Exercise details
Convert the portion of the data that opens with the line containing "Click the 로그아웃 button" and closes with the final line of the data into a JSON list of strings, with one string per line and blank lines omitted. Leave the pictures out of the answer.

- - - - -

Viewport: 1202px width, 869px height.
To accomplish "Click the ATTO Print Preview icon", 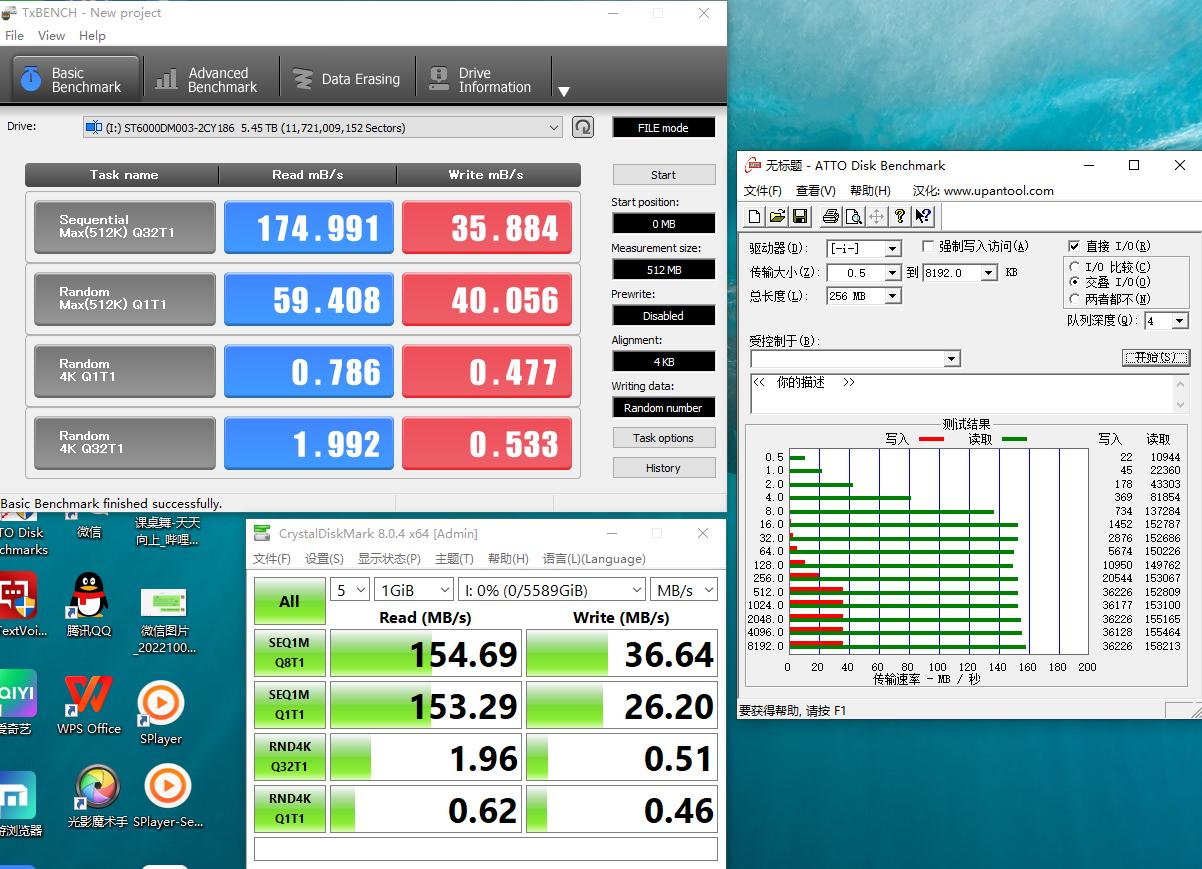I will (853, 216).
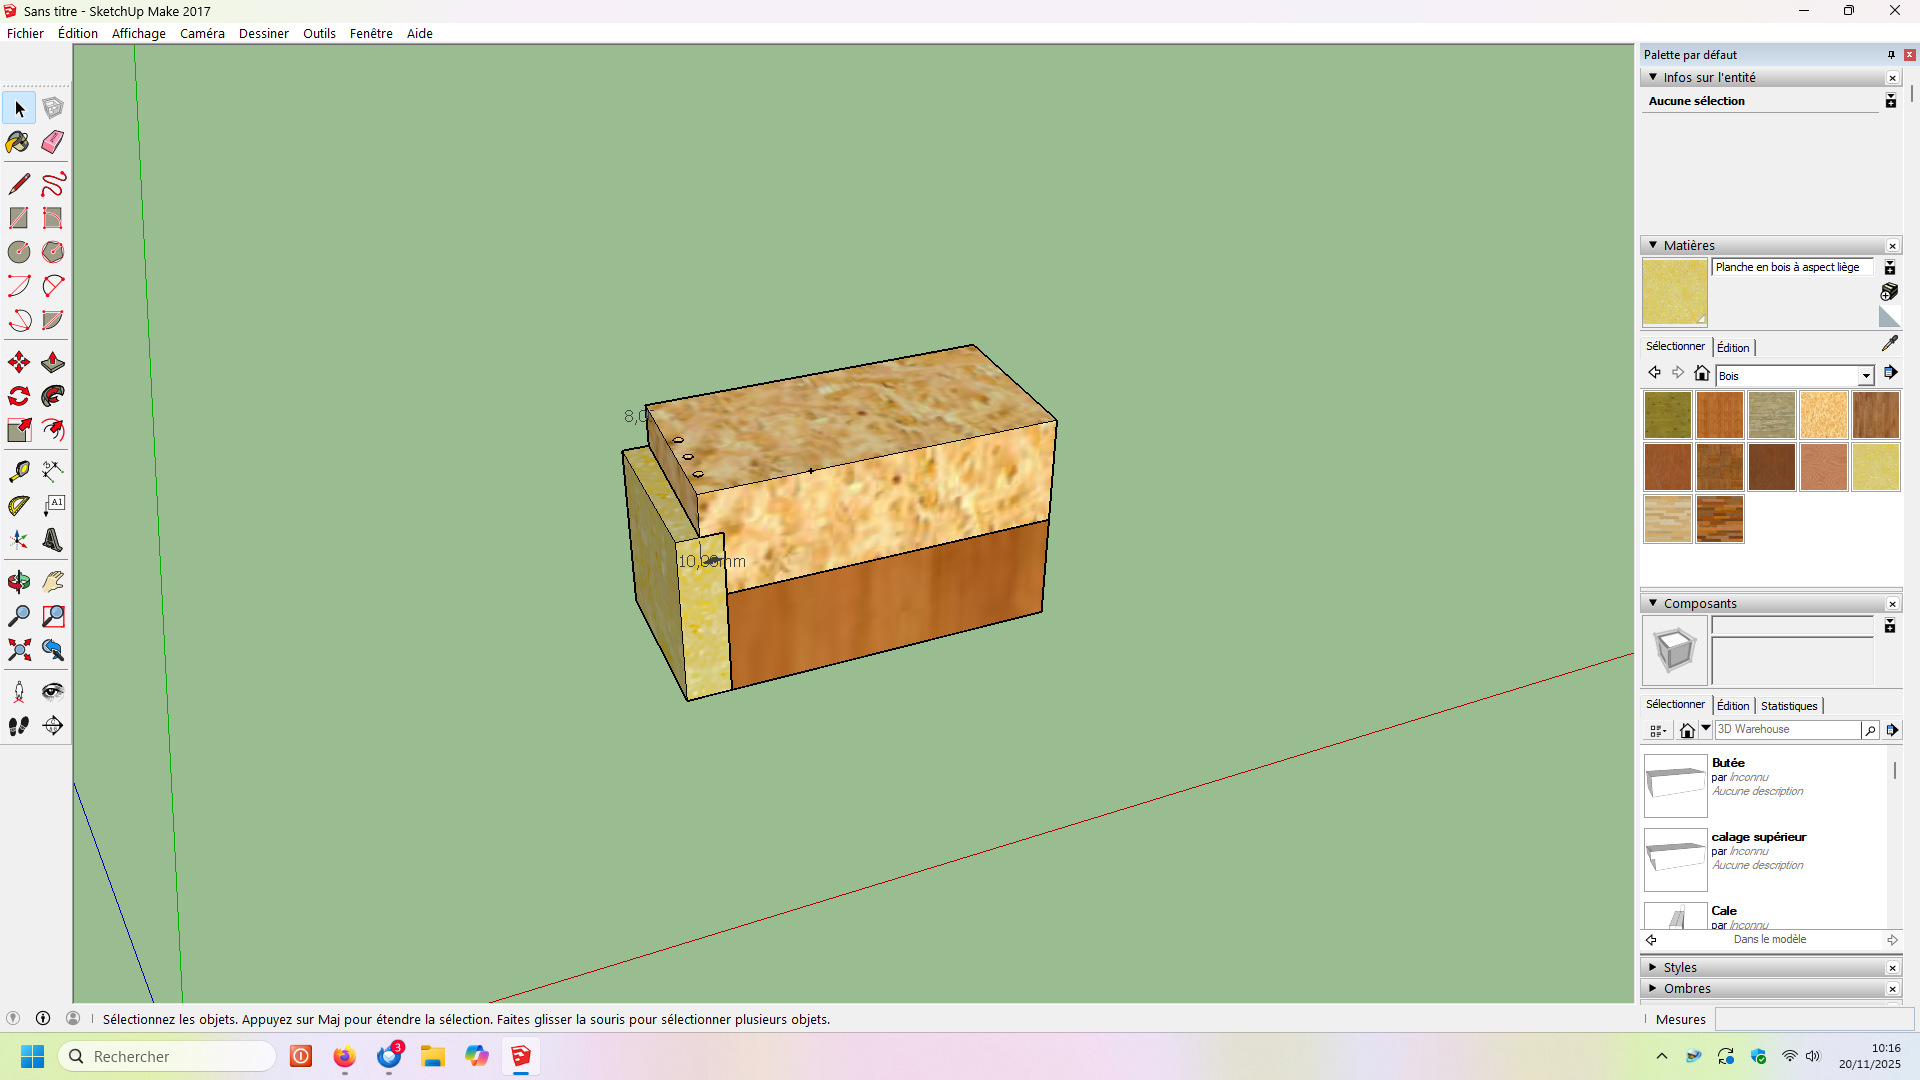Choose the Tape Measure tool

point(18,471)
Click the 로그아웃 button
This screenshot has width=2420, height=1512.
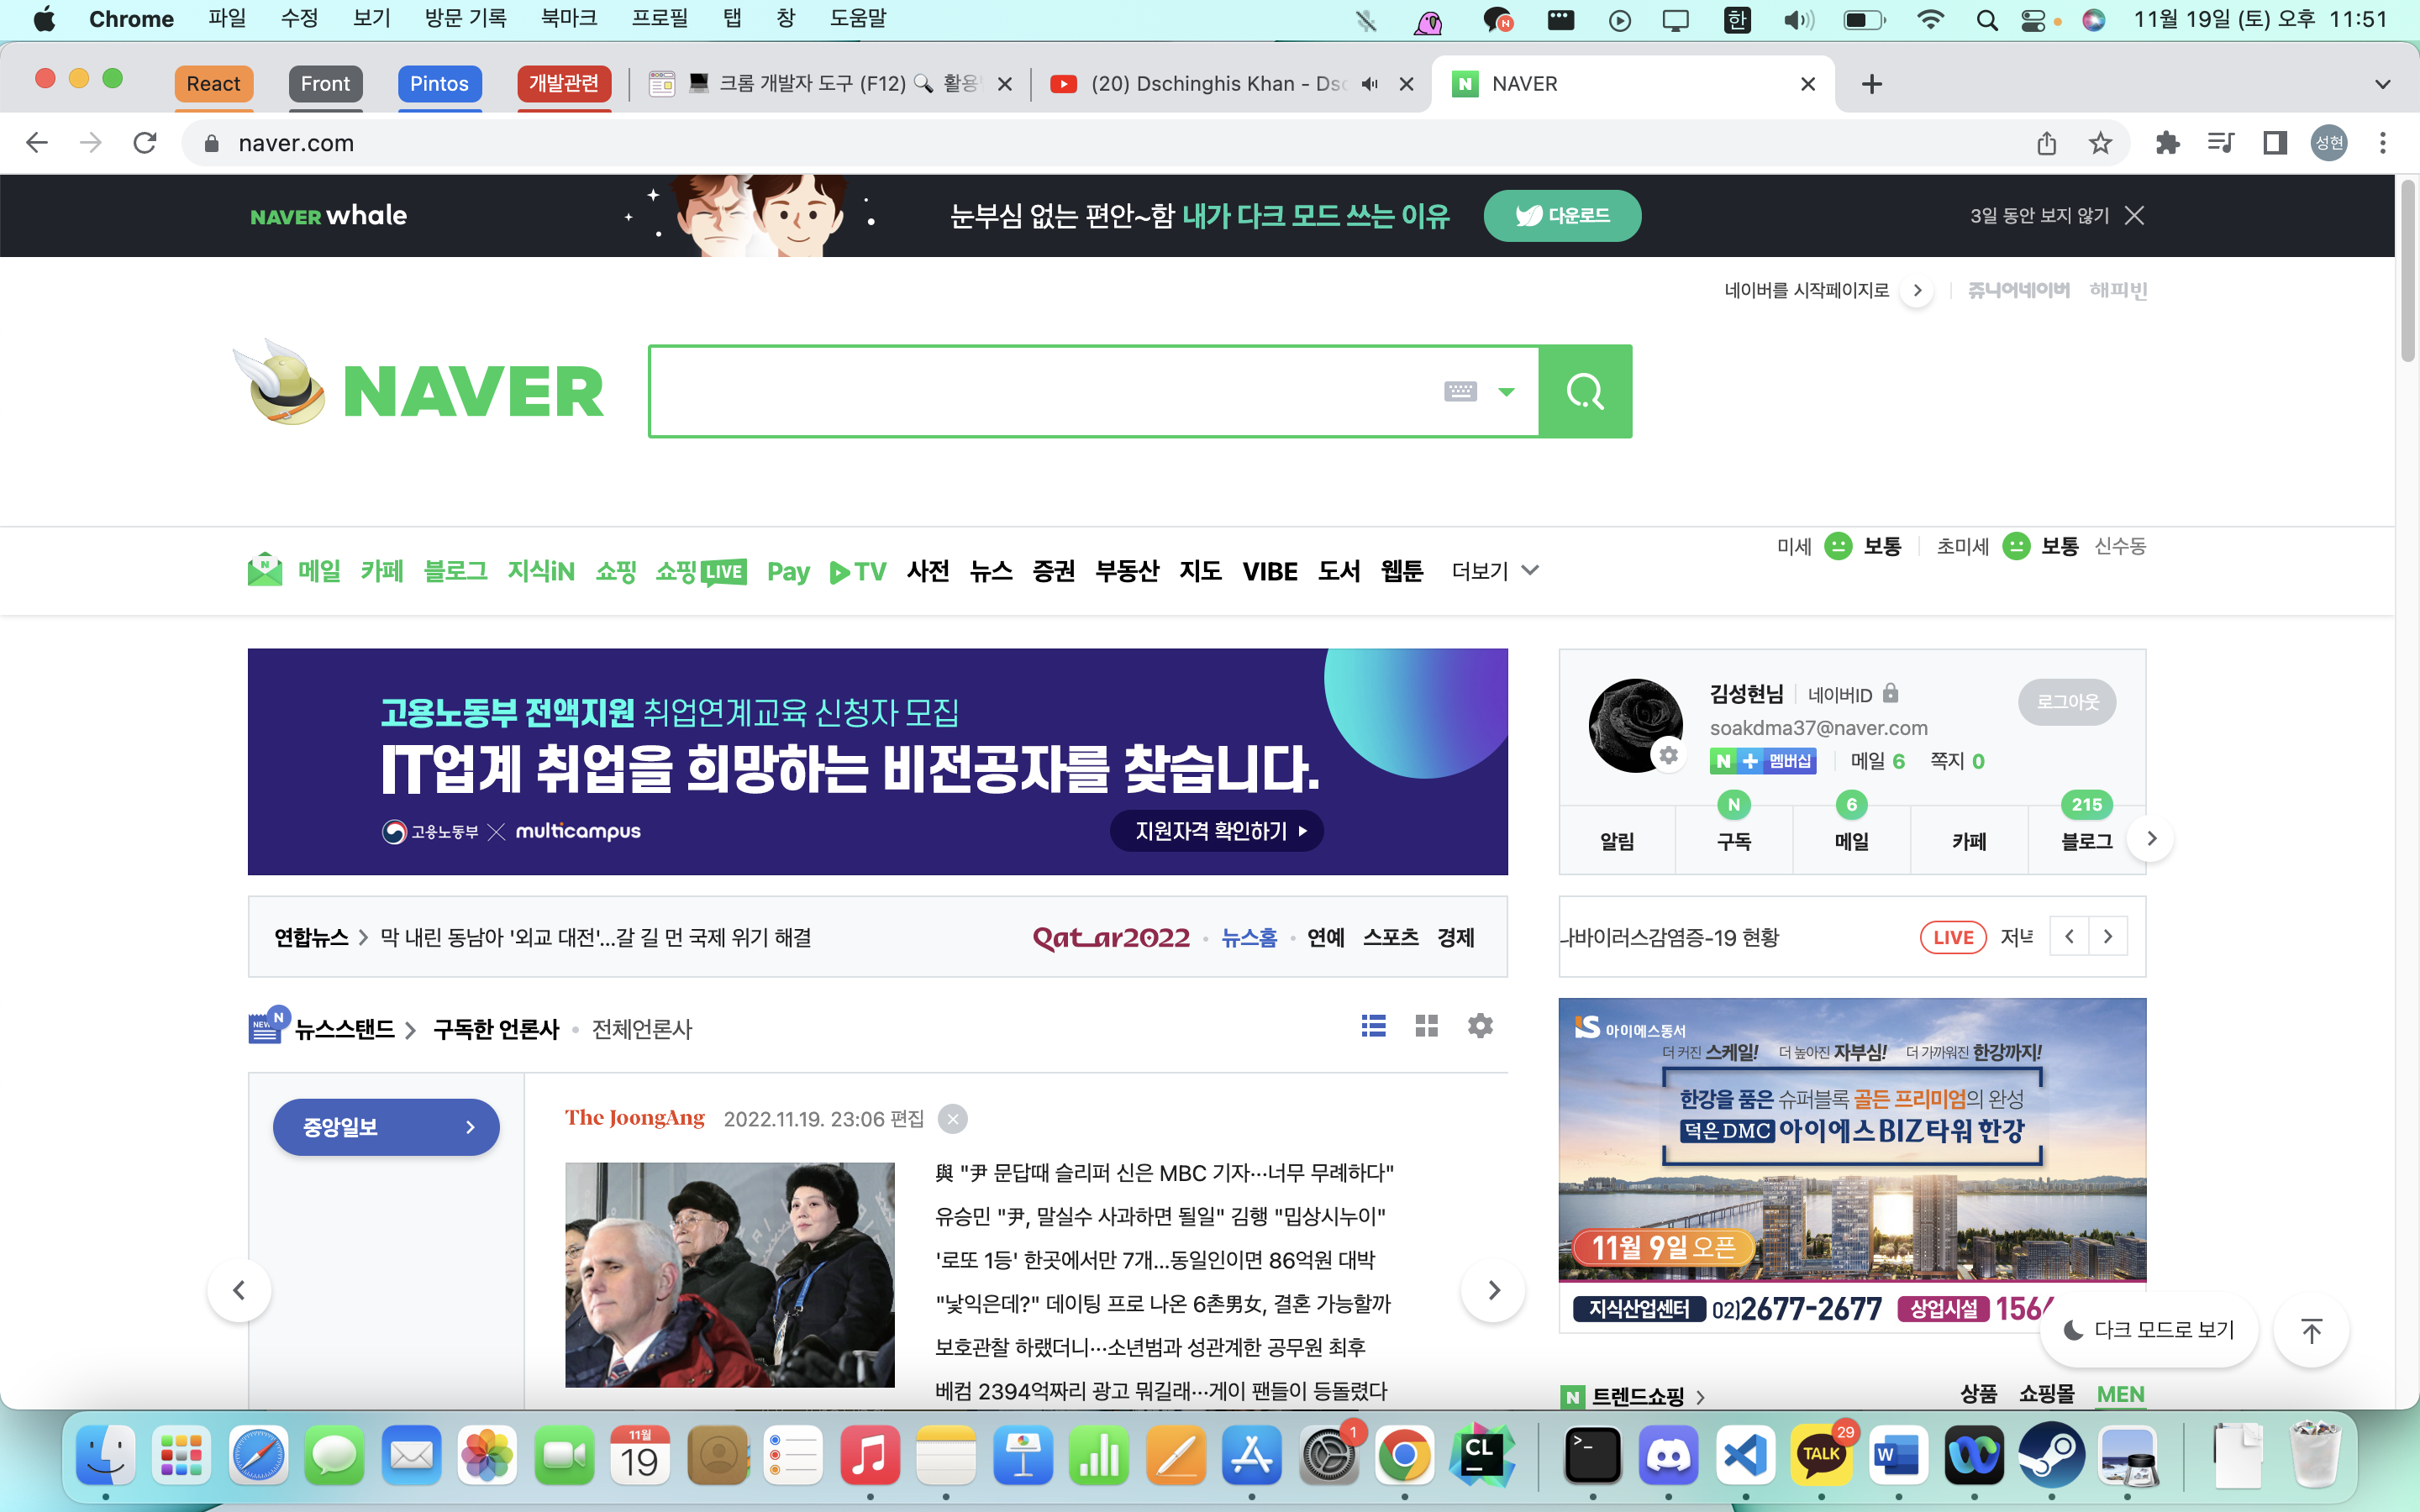pos(2067,702)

- - - - -

Answer to this problem
[
  "Click the 로그아웃 button",
  "This screenshot has width=2420, height=1512.",
  "pos(2067,702)"
]